There may be situations where you need to vary the grouping calculation used. For example your data may represent tranches of assurance business, where one policy may have multiple tranches. You wish to output a single record for each policy. The input data you have shows the same sum assured across each tranche, but a different premium value. Your in force output file therefore groups the records by policy number and sets the SUM_ASSURED variable to group by Average. However your new business file just needs to show the amount of the sum assured relating to any new tranches of business, and is calculated for each tranche based on the premium. You need to group the sum assured by Sum in order to get the correct value if there are more than one new business tranche per policy in a set of data.

Solution 1: one program for in force, one program for new business

One solution is to have two separate DCS programs: one that outputs the in force file using Average SUM_ASSURED and one that outputs the new business file using Sum SUM_ASSURED. This is a poor idea however, since it requires duplicate code which must be maintained in parallel, and will require a longer total run time since many of the same calculations will be performed twice.

Solution 2: an additional program to count the number of records per group

Another solution is to have a separate DCS program that only counts how many records there are for each policy.

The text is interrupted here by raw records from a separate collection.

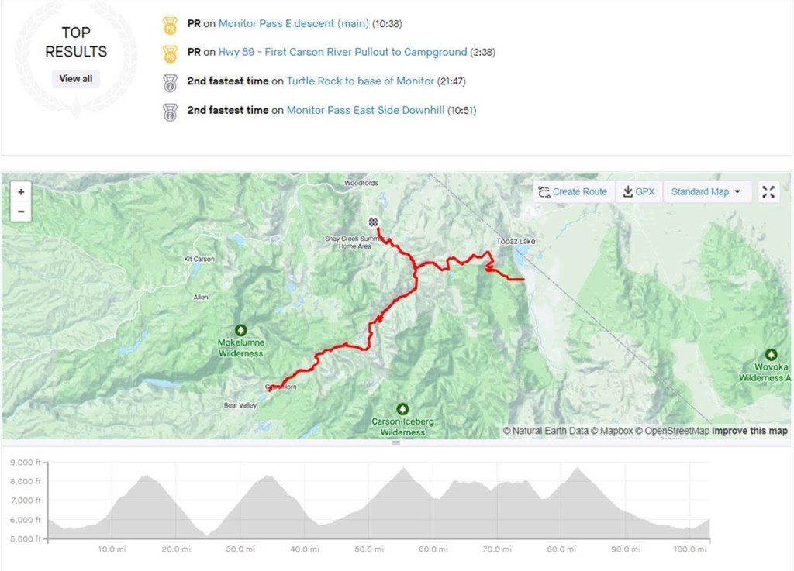Click the map resize handle below map
This screenshot has width=794, height=571.
coord(396,443)
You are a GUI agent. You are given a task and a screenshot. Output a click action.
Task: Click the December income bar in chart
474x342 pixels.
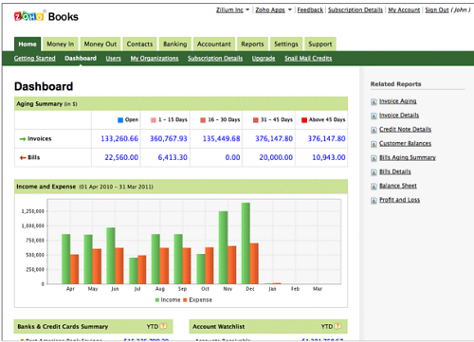tap(246, 243)
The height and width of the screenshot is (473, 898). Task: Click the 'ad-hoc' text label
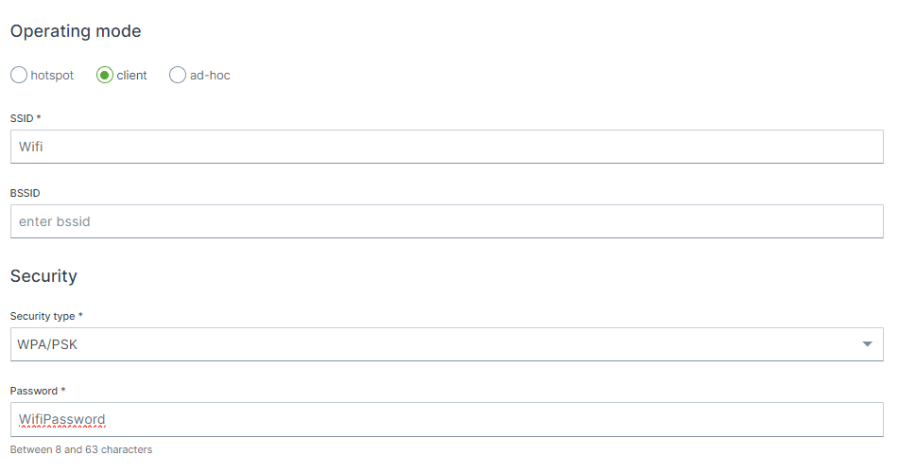[210, 76]
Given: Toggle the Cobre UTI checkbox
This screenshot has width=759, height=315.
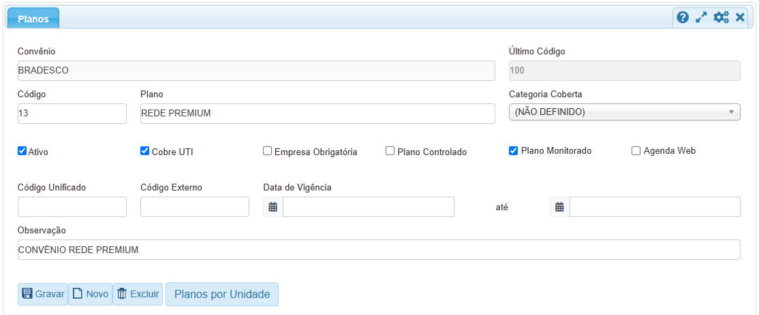Looking at the screenshot, I should (145, 151).
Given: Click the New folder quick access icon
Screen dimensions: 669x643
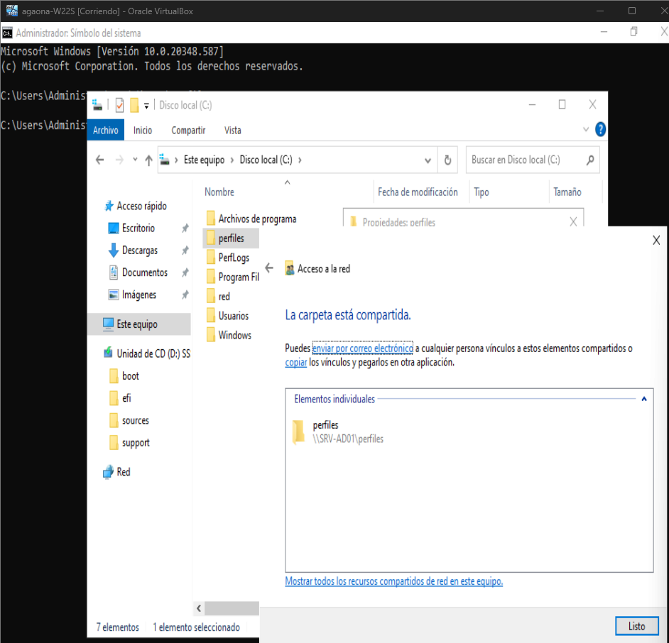Looking at the screenshot, I should pyautogui.click(x=134, y=105).
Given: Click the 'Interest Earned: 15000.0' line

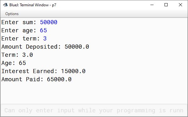Looking at the screenshot, I should 44,71.
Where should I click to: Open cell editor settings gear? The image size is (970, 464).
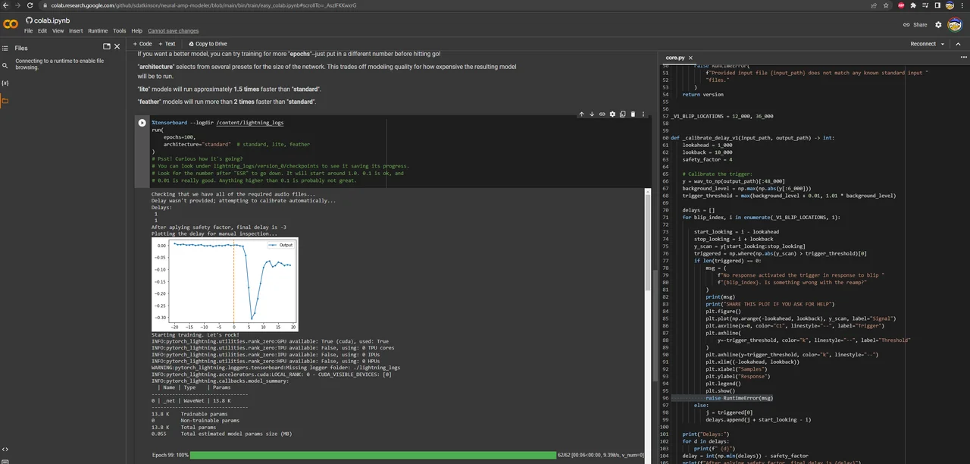612,114

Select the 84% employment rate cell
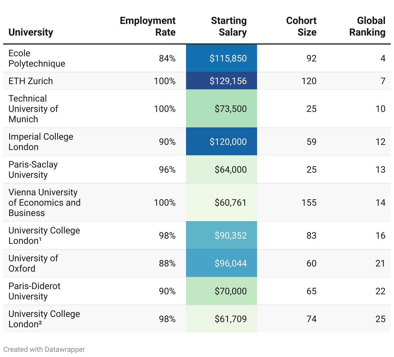coord(167,58)
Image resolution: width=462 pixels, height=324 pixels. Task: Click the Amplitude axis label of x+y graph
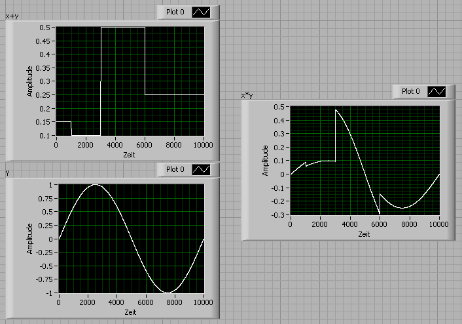click(x=29, y=81)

This should be run before the main program, and outputs the results into an external table. This table can then be read in by the main program.

The main program should have SUM_ASSURED set to group by Sum. For new business, the calculated values can be summed to get the correct total amount per policy. For in force business, the sums assured for each record can be divided by the numer of records per group, so that the sum of these adds back up to the policy's sum assured.

However this solution introduces new risks:

  • The additional program may not be run before the main program, which may result in a table of values from a previous run being erroneously used in the current run.
  • The additional program must replicate the validation of the main program, so that invalid records are excluded from its count. Unless the validations are very simple, this may mean that large sections of the main program need to be copied to the additional program, and the two sets of code must then be maintained in parallel.
  • Writing data to and reading data from an external table is relatively slow (compared with performing calculations), and the entire input data file must be processed twice (once by each program) so there will be an increase to the run time if this solution is used.

Solution 3: transform the values to match the grouping calculation

A still better solution is to transform the calculated data so that the variables, when grouped, return the values that you want. In this case, this would involve transforming the calculated value of SUM_ASSURED from Average into Sum for just the new business output file.

This cannot be done by simply dividing each record's SUM_ASSURED by the number of records in the record's group, since at the time that record 1 for a group is being processed we do not know how many records there will be in total for that group. As such we need to make running adjustments to each record's SUM_ASSURED so that the average across all records in that group is actually the sum of the calculated values.

Transforming the grouping calculation

For each of the six possible transformations below, the following terminology is used in the formulae:

A(k) is the actual calculated value for the variable, for record k of a single group (k=1, 2, 3, ...)
G(k) is the transformed value of A(k) so that the grouped value of G(k) gives the required result

G(1) is always equal to A(1). Each formula below then shows how to transform A(k) into G(k) for k>1, using only the values of A(k), k, and an aggregate sum of the preceding values A(1) to A(k-1).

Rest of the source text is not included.